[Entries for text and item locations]
□ □ □ □
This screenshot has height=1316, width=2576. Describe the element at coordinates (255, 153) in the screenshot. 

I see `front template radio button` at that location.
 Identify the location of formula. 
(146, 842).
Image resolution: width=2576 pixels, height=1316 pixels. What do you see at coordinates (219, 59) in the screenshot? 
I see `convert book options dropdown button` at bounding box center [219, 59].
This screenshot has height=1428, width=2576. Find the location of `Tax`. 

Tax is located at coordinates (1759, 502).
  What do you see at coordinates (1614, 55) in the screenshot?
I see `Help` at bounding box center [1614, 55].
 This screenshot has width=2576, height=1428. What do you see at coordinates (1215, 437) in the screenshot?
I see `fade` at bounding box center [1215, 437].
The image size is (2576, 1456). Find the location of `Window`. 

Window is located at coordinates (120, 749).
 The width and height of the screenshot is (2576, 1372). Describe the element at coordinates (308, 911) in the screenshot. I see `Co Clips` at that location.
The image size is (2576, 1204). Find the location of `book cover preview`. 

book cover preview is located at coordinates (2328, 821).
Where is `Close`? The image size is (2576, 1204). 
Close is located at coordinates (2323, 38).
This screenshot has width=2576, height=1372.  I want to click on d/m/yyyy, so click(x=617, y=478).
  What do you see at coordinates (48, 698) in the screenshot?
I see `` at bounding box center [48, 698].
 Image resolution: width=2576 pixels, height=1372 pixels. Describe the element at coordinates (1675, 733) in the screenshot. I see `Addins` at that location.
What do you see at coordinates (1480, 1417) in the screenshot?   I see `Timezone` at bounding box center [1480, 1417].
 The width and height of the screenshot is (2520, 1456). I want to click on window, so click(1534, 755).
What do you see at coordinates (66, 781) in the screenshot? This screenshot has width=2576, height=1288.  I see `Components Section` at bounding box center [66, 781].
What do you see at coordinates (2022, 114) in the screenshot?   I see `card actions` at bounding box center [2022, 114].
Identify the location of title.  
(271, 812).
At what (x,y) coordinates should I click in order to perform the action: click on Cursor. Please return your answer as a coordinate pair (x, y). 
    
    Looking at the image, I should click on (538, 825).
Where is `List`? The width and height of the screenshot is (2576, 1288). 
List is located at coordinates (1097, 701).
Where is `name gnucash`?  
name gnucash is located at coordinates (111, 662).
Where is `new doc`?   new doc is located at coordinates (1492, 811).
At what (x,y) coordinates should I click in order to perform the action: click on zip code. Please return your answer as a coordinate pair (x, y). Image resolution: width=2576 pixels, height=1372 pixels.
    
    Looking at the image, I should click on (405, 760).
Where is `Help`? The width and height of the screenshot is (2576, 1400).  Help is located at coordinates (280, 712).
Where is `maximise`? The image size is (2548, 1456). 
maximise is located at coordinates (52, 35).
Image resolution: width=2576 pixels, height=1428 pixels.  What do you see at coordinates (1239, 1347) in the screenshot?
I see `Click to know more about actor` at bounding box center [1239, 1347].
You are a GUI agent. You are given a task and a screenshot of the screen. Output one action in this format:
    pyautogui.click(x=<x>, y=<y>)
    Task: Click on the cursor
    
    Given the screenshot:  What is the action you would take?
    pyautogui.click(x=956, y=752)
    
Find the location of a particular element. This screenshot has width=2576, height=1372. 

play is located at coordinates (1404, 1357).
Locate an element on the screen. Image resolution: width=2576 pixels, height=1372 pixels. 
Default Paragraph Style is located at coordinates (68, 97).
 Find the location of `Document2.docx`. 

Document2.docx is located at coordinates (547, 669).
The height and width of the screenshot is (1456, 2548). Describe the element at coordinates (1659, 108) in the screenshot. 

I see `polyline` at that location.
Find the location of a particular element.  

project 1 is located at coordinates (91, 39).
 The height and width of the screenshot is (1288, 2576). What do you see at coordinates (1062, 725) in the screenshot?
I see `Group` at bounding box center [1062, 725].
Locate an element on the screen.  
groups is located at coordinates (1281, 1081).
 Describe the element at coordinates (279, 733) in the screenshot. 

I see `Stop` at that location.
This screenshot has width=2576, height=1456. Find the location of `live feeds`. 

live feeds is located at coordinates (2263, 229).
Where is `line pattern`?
□ □ □ □
• [OBJECTIVE]
Put every line of the entries above into a JSON list of strings, one string per line, and leave out the blank lines.

• [COMPLETE ANSWER]
[
  "This screenshot has height=1316, width=2576. Describe the element at coordinates (255, 153) in the screenshot. ",
  "I see `front template radio button` at that location.",
  " Identify the location of formula. ",
  "(146, 842).",
  "Image resolution: width=2576 pixels, height=1316 pixels. What do you see at coordinates (219, 59) in the screenshot? ",
  "I see `convert book options dropdown button` at bounding box center [219, 59].",
  "This screenshot has height=1428, width=2576. Find the location of `Tax`. ",
  "Tax is located at coordinates (1759, 502).",
  "  What do you see at coordinates (1614, 55) in the screenshot?",
  "I see `Help` at bounding box center [1614, 55].",
  " This screenshot has width=2576, height=1428. What do you see at coordinates (1215, 437) in the screenshot?",
  "I see `fade` at bounding box center [1215, 437].",
  "The image size is (2576, 1456). Find the location of `Window`. ",
  "Window is located at coordinates (120, 749).",
  " The width and height of the screenshot is (2576, 1372). Describe the element at coordinates (308, 911) in the screenshot. I see `Co Clips` at that location.",
  "The image size is (2576, 1204). Find the location of `book cover preview`. ",
  "book cover preview is located at coordinates (2328, 821).",
  "Where is `Close`? The image size is (2576, 1204). ",
  "Close is located at coordinates (2323, 38).",
  "This screenshot has width=2576, height=1372.  I want to click on d/m/yyyy, so click(x=617, y=478).",
  "  What do you see at coordinates (48, 698) in the screenshot?",
  "I see `` at bounding box center [48, 698].",
  " Image resolution: width=2576 pixels, height=1372 pixels. Describe the element at coordinates (1675, 733) in the screenshot. I see `Addins` at that location.",
  "What do you see at coordinates (1480, 1417) in the screenshot?   I see `Timezone` at bounding box center [1480, 1417].",
  " The width and height of the screenshot is (2520, 1456). I want to click on window, so click(1534, 755).",
  "What do you see at coordinates (66, 781) in the screenshot? This screenshot has width=2576, height=1288.  I see `Components Section` at bounding box center [66, 781].",
  "What do you see at coordinates (2022, 114) in the screenshot?   I see `card actions` at bounding box center [2022, 114].",
  "Identify the location of title.  ",
  "(271, 812).",
  "At what (x,y) coordinates should I click in order to perform the action: click on Cursor. Please return your answer as a coordinate pair (x, y). ",
  "    Looking at the image, I should click on (538, 825).",
  "Where is `List`? The width and height of the screenshot is (2576, 1288). ",
  "List is located at coordinates (1097, 701).",
  "Where is `name gnucash`?  ",
  "name gnucash is located at coordinates (111, 662).",
  "Where is `new doc`?   new doc is located at coordinates (1492, 811).",
  "At what (x,y) coordinates should I click in order to perform the action: click on zip code. Please return your answer as a coordinate pair (x, y). Image resolution: width=2576 pixels, height=1372 pixels.",
  "    Looking at the image, I should click on (405, 760).",
  "Where is `Help`? The width and height of the screenshot is (2576, 1400).  Help is located at coordinates (280, 712).",
  "Where is `maximise`? The image size is (2548, 1456). ",
  "maximise is located at coordinates (52, 35).",
  "Image resolution: width=2576 pixels, height=1428 pixels.  What do you see at coordinates (1239, 1347) in the screenshot?",
  "I see `Click to know more about actor` at bounding box center [1239, 1347].",
  "You are a GUI agent. You are given a task and a screenshot of the screen. Output one action in this format:",
  "    pyautogui.click(x=<x>, y=<y>)",
  "    Task: Click on the cursor",
  "    Given the screenshot:  What is the action you would take?",
  "    pyautogui.click(x=956, y=752)",
  "Find the location of a particular element. This screenshot has width=2576, height=1372. ",
  "play is located at coordinates (1404, 1357).",
  "Locate an element on the screen. Image resolution: width=2576 pixels, height=1372 pixels. ",
  "Default Paragraph Style is located at coordinates (68, 97).",
  " Find the location of `Document2.docx`. ",
  "Document2.docx is located at coordinates (547, 669).",
  "The height and width of the screenshot is (1456, 2548). Describe the element at coordinates (1659, 108) in the screenshot. ",
  "I see `polyline` at that location.",
  "Find the location of a particular element.  ",
  "project 1 is located at coordinates (91, 39).",
  " The height and width of the screenshot is (1288, 2576). What do you see at coordinates (1062, 725) in the screenshot?",
  "I see `Group` at bounding box center [1062, 725].",
  "Locate an element on the screen.  ",
  "groups is located at coordinates (1281, 1081).",
  " Describe the element at coordinates (279, 733) in the screenshot. ",
  "I see `Stop` at that location.",
  "This screenshot has width=2576, height=1456. Find the location of `live feeds`. ",
  "live feeds is located at coordinates (2263, 229).",
  "Where is `line pattern`?"
]